§ WHAT YOU ARE ASKED TO DO
Your answer should be the lines from the start of the records through the line with "Task: Click the purple", copied word for word.

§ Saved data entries
- Opening Delimiter -
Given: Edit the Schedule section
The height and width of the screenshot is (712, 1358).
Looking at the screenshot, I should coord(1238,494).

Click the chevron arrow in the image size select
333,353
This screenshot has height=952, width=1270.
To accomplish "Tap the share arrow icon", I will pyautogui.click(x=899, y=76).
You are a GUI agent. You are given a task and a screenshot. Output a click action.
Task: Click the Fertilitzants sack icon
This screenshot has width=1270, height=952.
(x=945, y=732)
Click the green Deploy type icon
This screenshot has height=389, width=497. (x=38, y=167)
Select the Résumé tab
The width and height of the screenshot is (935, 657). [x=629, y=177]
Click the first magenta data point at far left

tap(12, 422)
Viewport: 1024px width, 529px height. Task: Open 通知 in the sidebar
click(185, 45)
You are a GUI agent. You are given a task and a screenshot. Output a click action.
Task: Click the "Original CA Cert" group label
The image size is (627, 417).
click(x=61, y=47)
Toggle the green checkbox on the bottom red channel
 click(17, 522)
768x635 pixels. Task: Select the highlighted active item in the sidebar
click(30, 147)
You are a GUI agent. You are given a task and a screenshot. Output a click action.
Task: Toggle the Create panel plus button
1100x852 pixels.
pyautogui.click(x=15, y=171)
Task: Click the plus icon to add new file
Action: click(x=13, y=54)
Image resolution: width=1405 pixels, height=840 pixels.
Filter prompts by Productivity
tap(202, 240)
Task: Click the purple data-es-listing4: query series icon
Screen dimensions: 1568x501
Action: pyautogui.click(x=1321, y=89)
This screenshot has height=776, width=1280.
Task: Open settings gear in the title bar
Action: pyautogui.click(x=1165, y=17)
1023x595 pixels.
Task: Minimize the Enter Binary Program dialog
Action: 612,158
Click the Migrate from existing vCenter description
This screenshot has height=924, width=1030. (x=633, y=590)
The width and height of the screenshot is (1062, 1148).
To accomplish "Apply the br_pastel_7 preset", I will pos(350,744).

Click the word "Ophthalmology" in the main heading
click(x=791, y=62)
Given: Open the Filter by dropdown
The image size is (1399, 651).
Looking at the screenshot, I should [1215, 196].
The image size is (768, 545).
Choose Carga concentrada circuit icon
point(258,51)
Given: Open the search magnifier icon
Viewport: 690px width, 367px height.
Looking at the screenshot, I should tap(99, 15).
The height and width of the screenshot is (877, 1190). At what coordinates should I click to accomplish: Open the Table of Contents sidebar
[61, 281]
- Closing Delimiter -
§ TASK RESULT
Given: Edit the Schedule section
The height and width of the screenshot is (712, 1358).
Looking at the screenshot, I should coord(1238,494).

Click the chevron arrow in the image size select
333,353
This screenshot has height=952, width=1270.
To accomplish "Tap the share arrow icon", I will pyautogui.click(x=899, y=76).
You are a GUI agent. You are given a task and a screenshot. Output a click action.
Task: Click the Fertilitzants sack icon
This screenshot has width=1270, height=952.
(x=945, y=732)
Click the green Deploy type icon
This screenshot has height=389, width=497. (x=38, y=167)
Select the Résumé tab
The width and height of the screenshot is (935, 657). [x=629, y=177]
Click the first magenta data point at far left

tap(12, 422)
Viewport: 1024px width, 529px height. Task: Open 通知 in the sidebar
click(185, 45)
You are a GUI agent. You are given a task and a screenshot. Output a click action.
Task: Click the "Original CA Cert" group label
The image size is (627, 417).
click(x=61, y=47)
Toggle the green checkbox on the bottom red channel
 click(17, 522)
768x635 pixels. Task: Select the highlighted active item in the sidebar
click(30, 147)
You are a GUI agent. You are given a task and a screenshot. Output a click action.
Task: Toggle the Create panel plus button
1100x852 pixels.
pyautogui.click(x=15, y=171)
Task: Click the plus icon to add new file
Action: click(x=13, y=54)
Image resolution: width=1405 pixels, height=840 pixels.
Filter prompts by Productivity
tap(202, 240)
Task: Click the purple data-es-listing4: query series icon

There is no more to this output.